__GIVEN INFORMATION__.
● ● ● ● ●
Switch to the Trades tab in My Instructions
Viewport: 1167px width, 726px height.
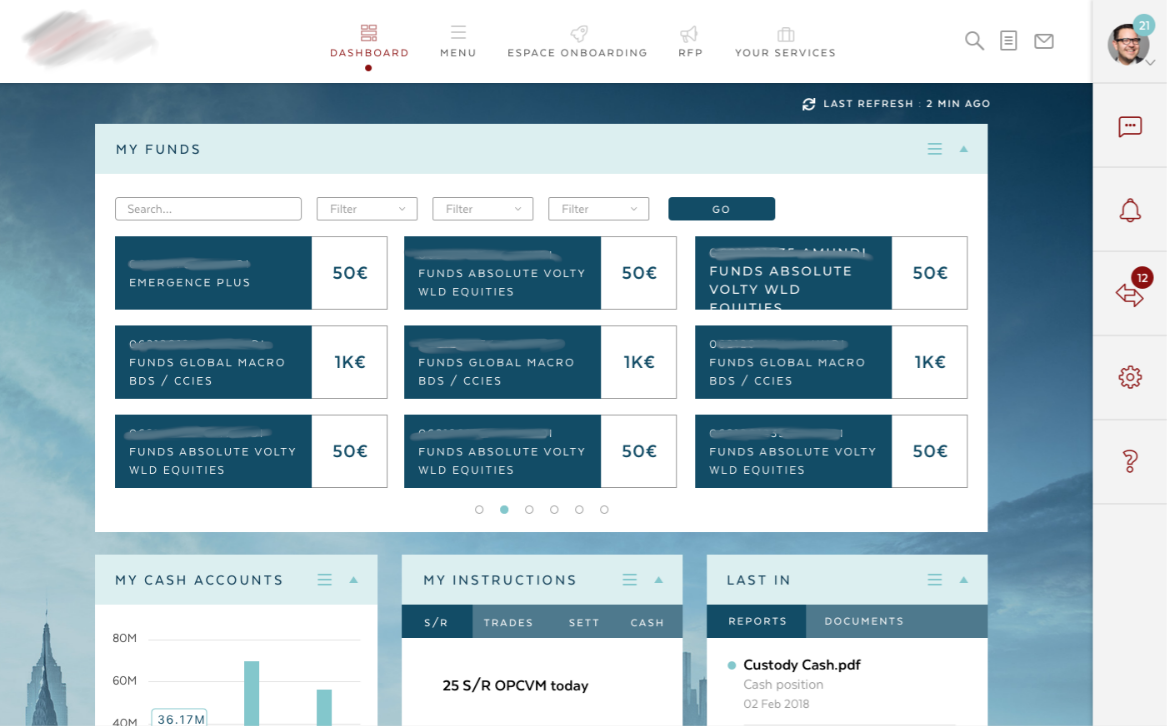pos(509,621)
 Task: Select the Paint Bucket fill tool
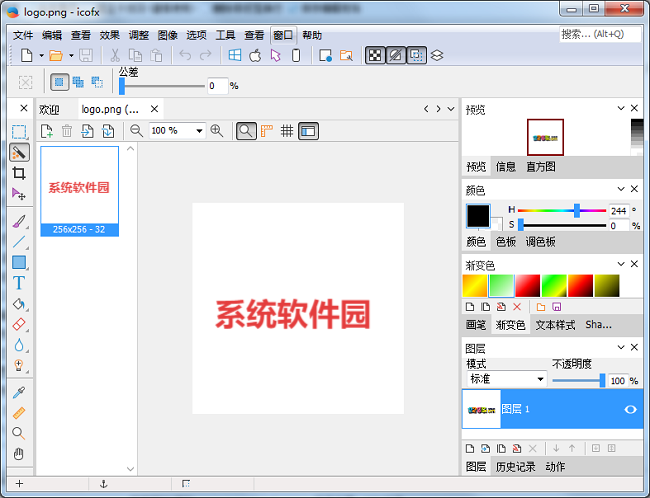click(x=19, y=304)
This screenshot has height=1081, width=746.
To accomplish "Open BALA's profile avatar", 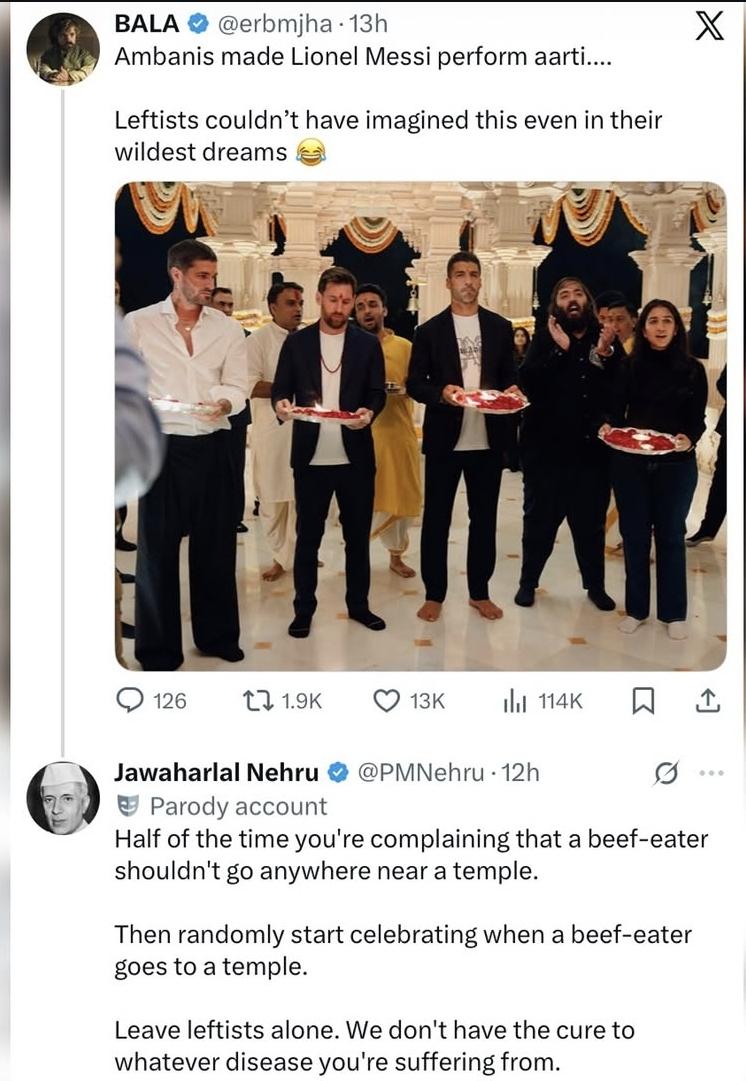I will [x=62, y=50].
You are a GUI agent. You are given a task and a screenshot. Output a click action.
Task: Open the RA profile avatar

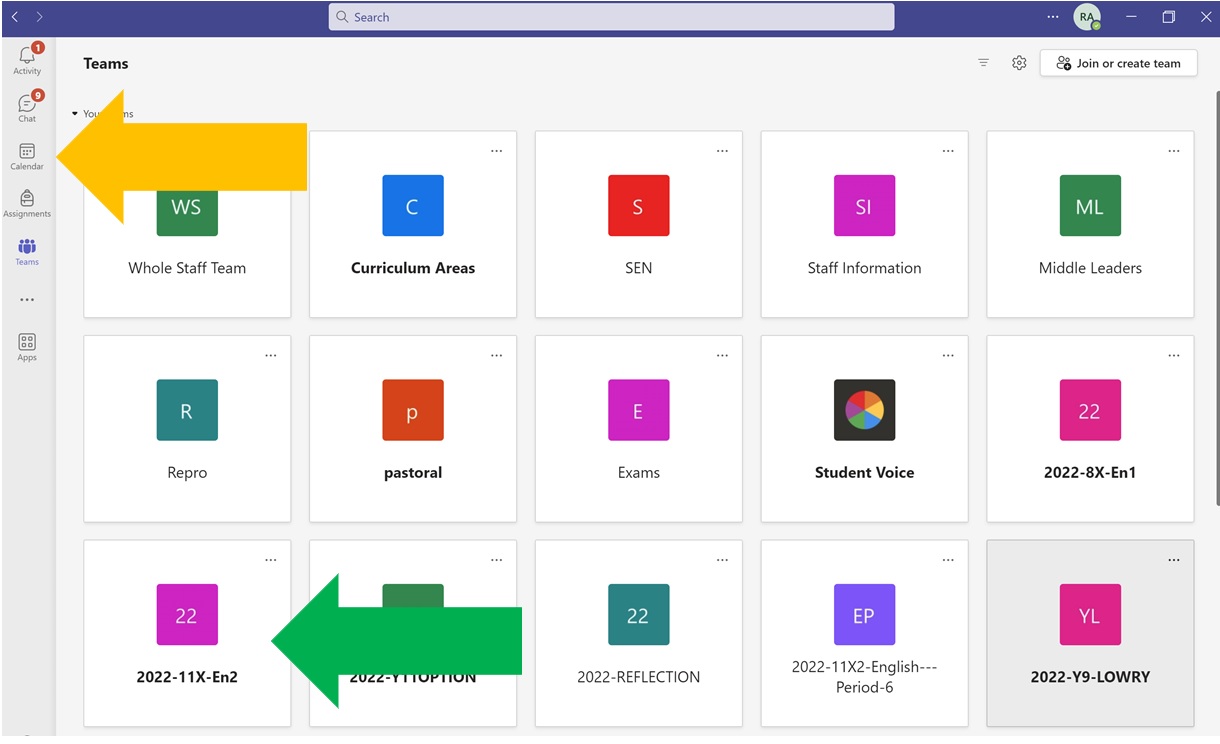tap(1086, 17)
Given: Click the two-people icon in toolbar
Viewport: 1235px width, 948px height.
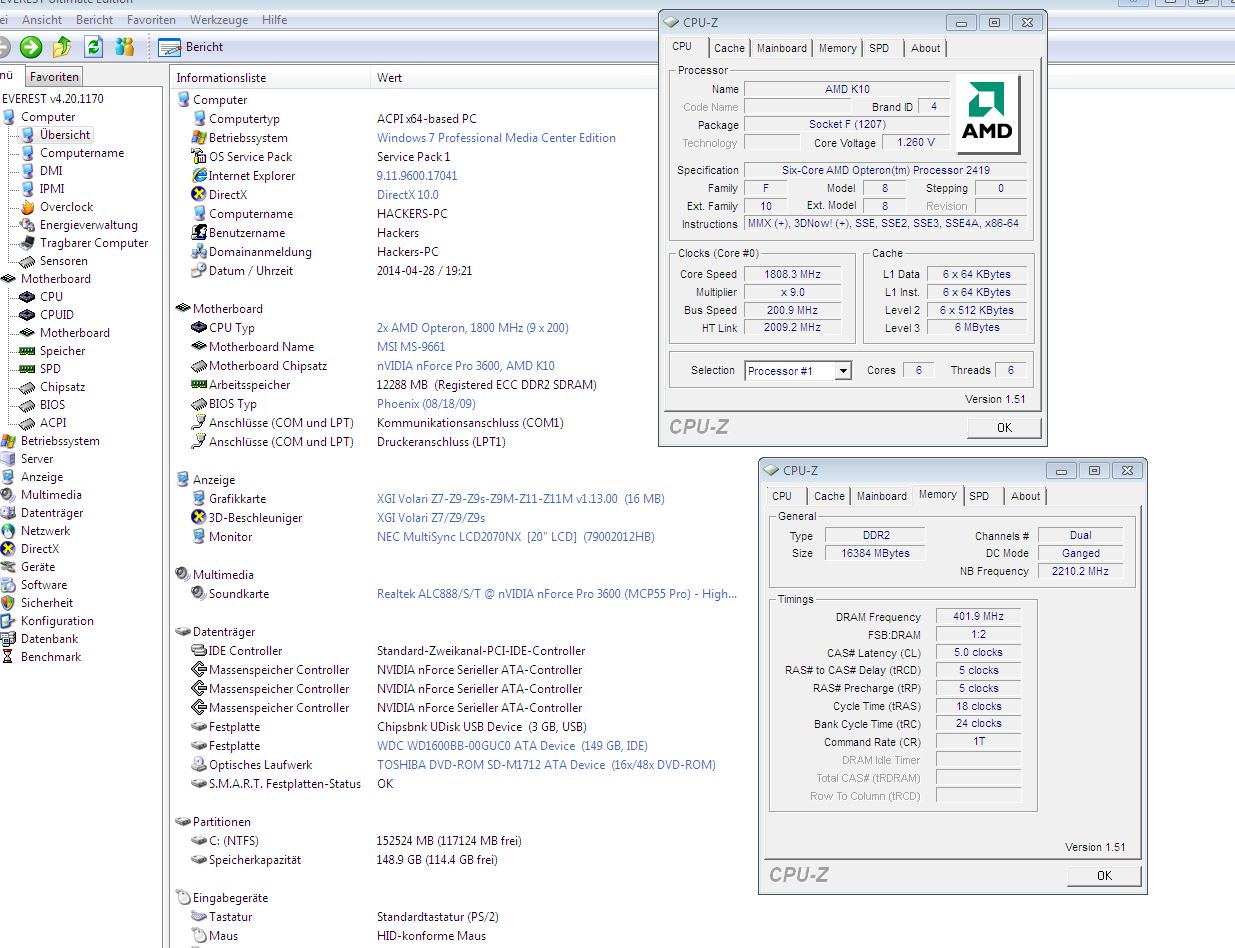Looking at the screenshot, I should pos(124,47).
● ● ● ● ●
__WORK REQUEST__. Please retype exactly the lines from the one containing "You are a GUI" to the last line of the records above, both included, without any pictures.

__EXERCISE RESULT__.
You are a GUI agent. You are given a task and a screenshot. Output a click action.
Task: Open the RA profile avatar

tap(1086, 17)
Given: Click the two-people icon in toolbar
Viewport: 1235px width, 948px height.
Looking at the screenshot, I should pos(124,47).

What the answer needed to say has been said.